The complete federated learning process follows these steps:
First, start all server instances that will participate in the federated learning process:
from fed_rf_mk.server import FLServer
import threading
# Start the first server
server1 = FLServer("silo1", 8080, "path/to/data1.csv", auto_accept=False)
server_thread1 = threading.Thread(target=server1.start, daemon=True)
server_thread1.start()
# Start the second server
server2 = FLServer("silo2", 8081, "path/to/data2.csv", auto_accept=False)
server_thread2 = threading.Thread(target=server2.start, daemon=True)
server_thread2.start()
# Start the evaluation server
server3 = FLServer("eval_silo", 8082, "path/to/eval_data.csv", auto_accept=False)
server_thread3 = threading.Thread(target=server3.start, daemon=True)
server_thread3.start()
Next, initialize the client and connect to all participating servers:
from fed_rf_mk.client import FLClient
# Initialize client
fl_client = FLClient()
# Add training clients
fl_client.add_train_client(
name="silo1",
url="http://localhost:8080",
email="fedlearning@rf.com",
password="your_password"
)
fl_client.add_train_client(
name="silo2",
url="http://localhost:8081",
email="fedlearning@rf.com",
password="your_password"
)
# Add evaluation client
fl_client.add_eval_client(
name="eval_silo",
url="http://localhost:8082",
email="fedlearning@rf.com",
password="your_password"
)
Define the parameters for your data and the Random Forest model:
# Define data parameters
data_params = {
"target": "target_column", # Target column name
"ignored_columns": ["id", "timestamp"] # Columns to exclude from training
}
fl_client.set_data_params(data_params)
# Define model parameters
model_params = {
"model": None, # Initial model (None for first round)

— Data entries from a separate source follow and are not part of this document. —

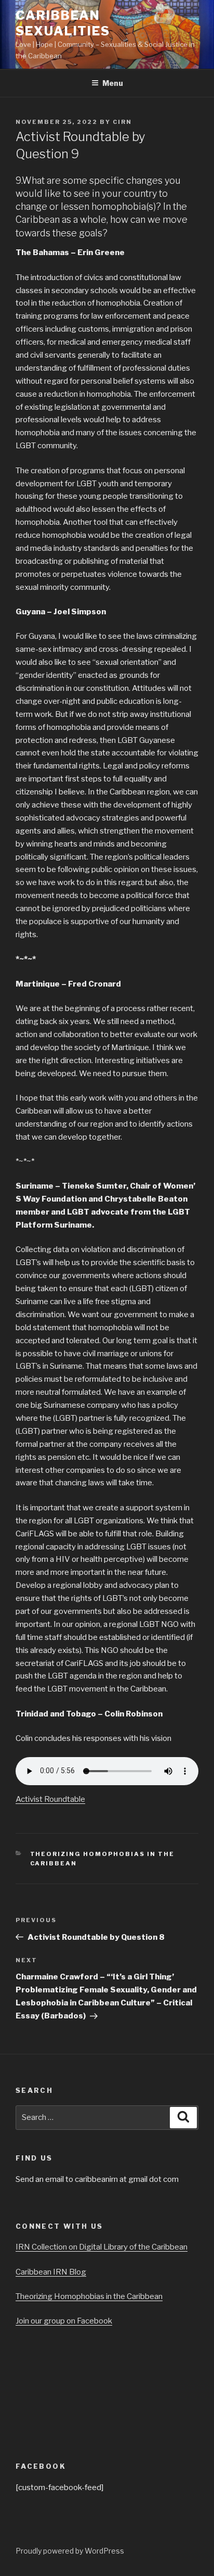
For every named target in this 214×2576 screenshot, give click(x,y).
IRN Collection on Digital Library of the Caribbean (102, 2247)
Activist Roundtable (50, 1799)
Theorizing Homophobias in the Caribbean (89, 2296)
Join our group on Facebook (64, 2321)
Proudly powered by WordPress (70, 2550)
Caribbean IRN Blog (51, 2272)
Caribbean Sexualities (63, 23)
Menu (112, 83)
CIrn (122, 121)
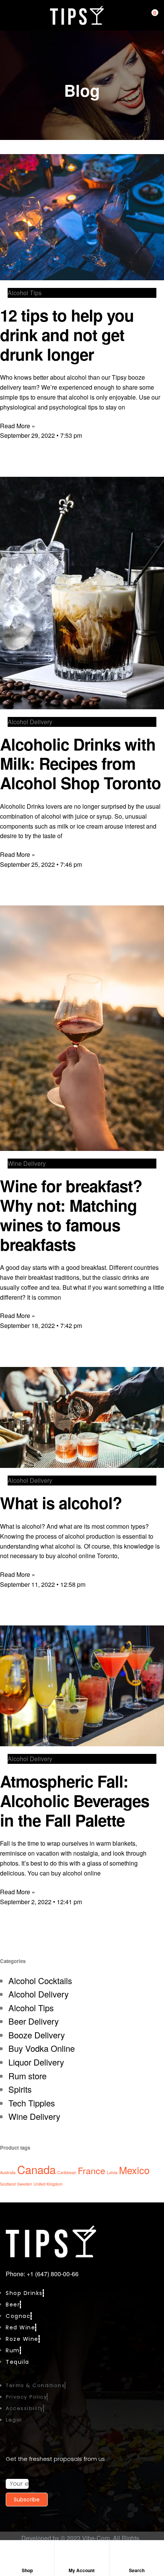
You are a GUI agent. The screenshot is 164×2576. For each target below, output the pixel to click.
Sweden (24, 2184)
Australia (8, 2172)
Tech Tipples (31, 2103)
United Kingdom (48, 2184)
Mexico (134, 2170)
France (91, 2170)
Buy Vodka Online (41, 2048)
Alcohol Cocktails (40, 1980)
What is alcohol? (61, 1502)
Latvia (112, 2172)
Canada (36, 2169)
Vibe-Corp (96, 2538)
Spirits (20, 2089)
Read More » (17, 425)
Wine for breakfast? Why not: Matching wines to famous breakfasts (71, 1215)
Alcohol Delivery (38, 1994)
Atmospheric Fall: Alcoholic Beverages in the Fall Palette (74, 1801)
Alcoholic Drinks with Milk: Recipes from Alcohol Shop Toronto (80, 764)
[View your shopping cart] (149, 15)
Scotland (8, 2184)
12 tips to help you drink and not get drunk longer (67, 335)
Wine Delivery (34, 2116)
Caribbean (66, 2172)
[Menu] (9, 15)
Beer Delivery (33, 2021)
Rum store (27, 2076)
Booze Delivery (36, 2035)
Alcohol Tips (31, 2008)
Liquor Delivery (36, 2062)
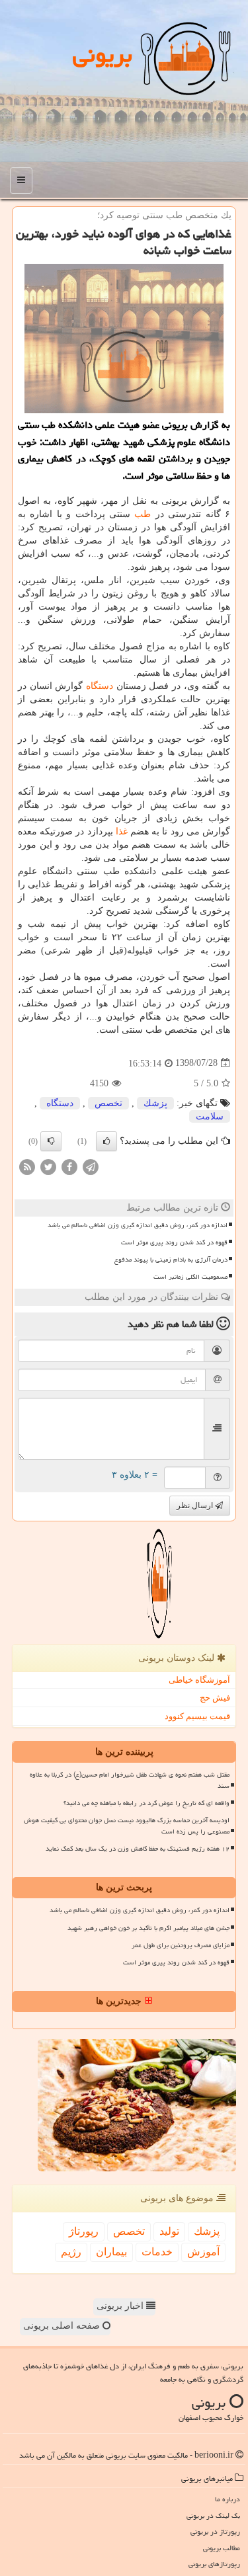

"n_base_estimators": 100, # Number of trees for the initial model
"n_incremental_estimators": 10, # Number of trees to add in each round
"train_size": 0.8, # Proportion of data for training
"test_size": 0.2, # Proportion of data for testing
"sample_size": None, # Sample size (None uses all data)
"fl_epochs": 3 # Number of federated learning rounds
}
fl_client.set_model_params(model_params)
Send the federated learning request to all participating servers:
# Send the request
fl_client.send_request()
# Check the status of sent requests
fl_client.check_status_last_code_requests()
Each server needs to review and approve the federated learning request before training can begin:
# On server1
server1.list_pending_requests() # See all pending requests
server1.inspect_request(0) # Examine request details (code, parameters)
server1.approve_request(0) # Approve request #0
# On server2
server2.approve_request(0)
# On server3 (evaluation server)
server3.approve_request(0)
After all servers have approved the request, start the federated training process:
# Start federated training
fl_client.run_model()
This will:
- Train local models on each client's data
- Aggregate the models using weighted averaging
- Run for multiple epochs if specified in model parameters
Finally, evaluate the performance of your federated model on the evaluation data:
# Run evaluation
evaluation_results = fl_client.run_evaluate()
print(evaluation_results)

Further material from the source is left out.